Ah, The Wiggles. Bless them, with their Big Red Car. I don’t know a great deal about them, aside from their colour identifying polo necks and the fact that they travel about in a Big Red Car, as I am more from a generation of Fraggle Rock, The Amazing Adventures of Morph, The Wombles and Sesame Street, but the latter seems to be ubiquitous no matter what your generation. Anyway, regarding The Wiggles, let’s focus on the car, people, let’s focus on the car.
The above photo is of the The Wiggles’ Big Red Car as it sits outside my local supermarket, hungry for a tired parent to feed it coins, begging for a small behind to settle down onto its plastic seat, pleading for the grip of a tiny hand on its steering wheel, so that it might commence its thirty second jiggle and sway as it entertains an altogether unsuspecting, small passenger; the same little soul that is ‘driving’ this red beast, although not in a legal capacity for some years yet. Driving The Big Red Car for them is, quite literally, their first ‘joy’ ride.
And with it comes what? The idea that this is the goal. This is fun. This is something to aim toward. And, perhaps most terrifying, this is utterly normal. Professor Carolyn Whitzman from The University of Melbourne penned a fantastic chapter in Transforming Urban Transport: The Ethics, Politics and Practices of Sustainable Mobility (edited by Nicholas Low) called ‘Harnessing the Energy of Free Range Children’, noting the connection between transport patterns of children and transport patterns later in life. In short, if you drive your kids to school, the chances are pretty spectacular that your kids are going to drive as soon as they can, they will look at PT options than those not driven to school and are highly unlikely to investigate active transport (namely cycling and walking) as viable transportation options. I would suggest that with The Wiggles showing grown men driving about in The Big Red Car and then having rides where you, as a child, can ‘drive’ around in The Big Red Car, we are perpetuating this lifelong habit.
This is further reinforced by the nursery rhymes that we sing to our children.
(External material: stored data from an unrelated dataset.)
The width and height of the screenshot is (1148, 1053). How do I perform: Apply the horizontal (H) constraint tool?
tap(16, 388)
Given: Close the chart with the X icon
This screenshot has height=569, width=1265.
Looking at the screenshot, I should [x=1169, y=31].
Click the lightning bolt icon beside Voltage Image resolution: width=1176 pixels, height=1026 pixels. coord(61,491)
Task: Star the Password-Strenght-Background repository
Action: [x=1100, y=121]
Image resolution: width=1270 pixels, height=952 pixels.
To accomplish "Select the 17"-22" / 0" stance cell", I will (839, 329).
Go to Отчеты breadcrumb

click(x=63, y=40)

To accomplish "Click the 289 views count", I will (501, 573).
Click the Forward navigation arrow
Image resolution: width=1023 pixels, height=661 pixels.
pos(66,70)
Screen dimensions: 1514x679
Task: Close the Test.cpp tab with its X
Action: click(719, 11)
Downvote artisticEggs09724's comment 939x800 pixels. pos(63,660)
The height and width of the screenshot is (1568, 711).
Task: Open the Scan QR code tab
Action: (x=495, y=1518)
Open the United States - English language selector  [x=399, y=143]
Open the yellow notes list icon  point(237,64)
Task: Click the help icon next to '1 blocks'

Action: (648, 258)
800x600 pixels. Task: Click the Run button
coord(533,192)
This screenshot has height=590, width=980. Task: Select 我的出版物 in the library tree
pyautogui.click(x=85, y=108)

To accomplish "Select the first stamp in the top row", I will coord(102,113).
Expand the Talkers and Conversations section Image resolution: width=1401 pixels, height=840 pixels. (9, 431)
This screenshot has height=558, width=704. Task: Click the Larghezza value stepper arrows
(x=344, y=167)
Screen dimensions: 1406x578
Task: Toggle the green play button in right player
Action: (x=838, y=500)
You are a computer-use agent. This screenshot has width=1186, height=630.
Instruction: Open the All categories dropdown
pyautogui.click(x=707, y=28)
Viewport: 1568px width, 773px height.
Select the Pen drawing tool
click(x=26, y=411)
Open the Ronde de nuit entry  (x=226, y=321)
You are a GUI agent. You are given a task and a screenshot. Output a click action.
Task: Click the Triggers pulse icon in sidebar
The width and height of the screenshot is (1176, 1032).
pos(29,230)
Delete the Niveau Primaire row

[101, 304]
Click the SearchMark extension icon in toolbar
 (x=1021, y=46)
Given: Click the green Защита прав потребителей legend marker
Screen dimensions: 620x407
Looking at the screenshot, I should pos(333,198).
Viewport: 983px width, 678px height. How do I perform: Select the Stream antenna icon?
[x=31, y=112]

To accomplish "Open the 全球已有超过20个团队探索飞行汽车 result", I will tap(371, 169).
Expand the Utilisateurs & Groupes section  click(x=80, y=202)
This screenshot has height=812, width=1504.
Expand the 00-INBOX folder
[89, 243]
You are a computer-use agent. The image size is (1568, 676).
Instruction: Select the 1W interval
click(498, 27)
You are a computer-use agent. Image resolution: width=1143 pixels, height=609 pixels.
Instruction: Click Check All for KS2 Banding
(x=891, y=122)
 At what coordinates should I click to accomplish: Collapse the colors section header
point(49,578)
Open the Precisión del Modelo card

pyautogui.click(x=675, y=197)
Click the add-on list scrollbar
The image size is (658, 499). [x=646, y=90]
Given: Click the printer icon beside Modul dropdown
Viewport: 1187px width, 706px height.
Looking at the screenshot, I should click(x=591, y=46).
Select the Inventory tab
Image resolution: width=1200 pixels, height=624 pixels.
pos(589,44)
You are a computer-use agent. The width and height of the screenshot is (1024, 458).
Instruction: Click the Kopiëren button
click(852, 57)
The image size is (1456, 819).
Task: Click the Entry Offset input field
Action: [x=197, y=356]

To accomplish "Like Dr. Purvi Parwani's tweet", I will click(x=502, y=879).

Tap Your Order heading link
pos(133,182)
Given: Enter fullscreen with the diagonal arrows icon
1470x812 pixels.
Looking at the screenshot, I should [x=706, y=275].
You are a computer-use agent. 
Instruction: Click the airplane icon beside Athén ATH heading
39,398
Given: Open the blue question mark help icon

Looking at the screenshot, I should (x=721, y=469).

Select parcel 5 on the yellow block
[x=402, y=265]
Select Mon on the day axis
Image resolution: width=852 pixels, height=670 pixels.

A very cursory search for transport nursery rhymes provides a treasure chest of songs about transport and, while I grant you, most are about public transport (there seems to be a virtual obsession with trains, perhaps indicating the time period from which they were written and gained in popularity), not one can be found on riding a bike. That’s a huge oversight, in my book, but also a great opportunity. Along with these missing rhymes, where are the oversized, novelty bikes for children to sit on top of and maybe experience pedalling a stationary bike? Where is the innovation, the alternative?
It would be terrific if we could all live in Copenhagen and have our 8 year olds get their ‘license’ to ride a bike. It would be fantastic to have our children have that same sense of pride and aspiration at being a proficient, confident bike rider. As it stands we are miles away from such a possibility, here in Australia. But if it’s true that we should start as we wish to go on, shouldn’t we be providing our children with a better start (and a better idea of normality) than ‘driving’ a novelty sized car and hearing songs such as Driving in my Car and I Love my Red Car (frighteningly, there is a ‘road version’ of this little ditty on YouTube)?
I know this is utopian in aspiration. Australia’s car industry has fuelled (ha ha! Get it?) perceptions of what mode of transport should reign supreme and I am not naive enough to entirely exclude the role that oil and big business plays in this discussion along with the status quo, the dominant paradigm and all the other stuff I riled against when I was in my 20s (and largely still do, I might add).
I guess I’m always amazed at how ingrained travel by car truly is but when looking at the facts above, it would be curious if it was any other way.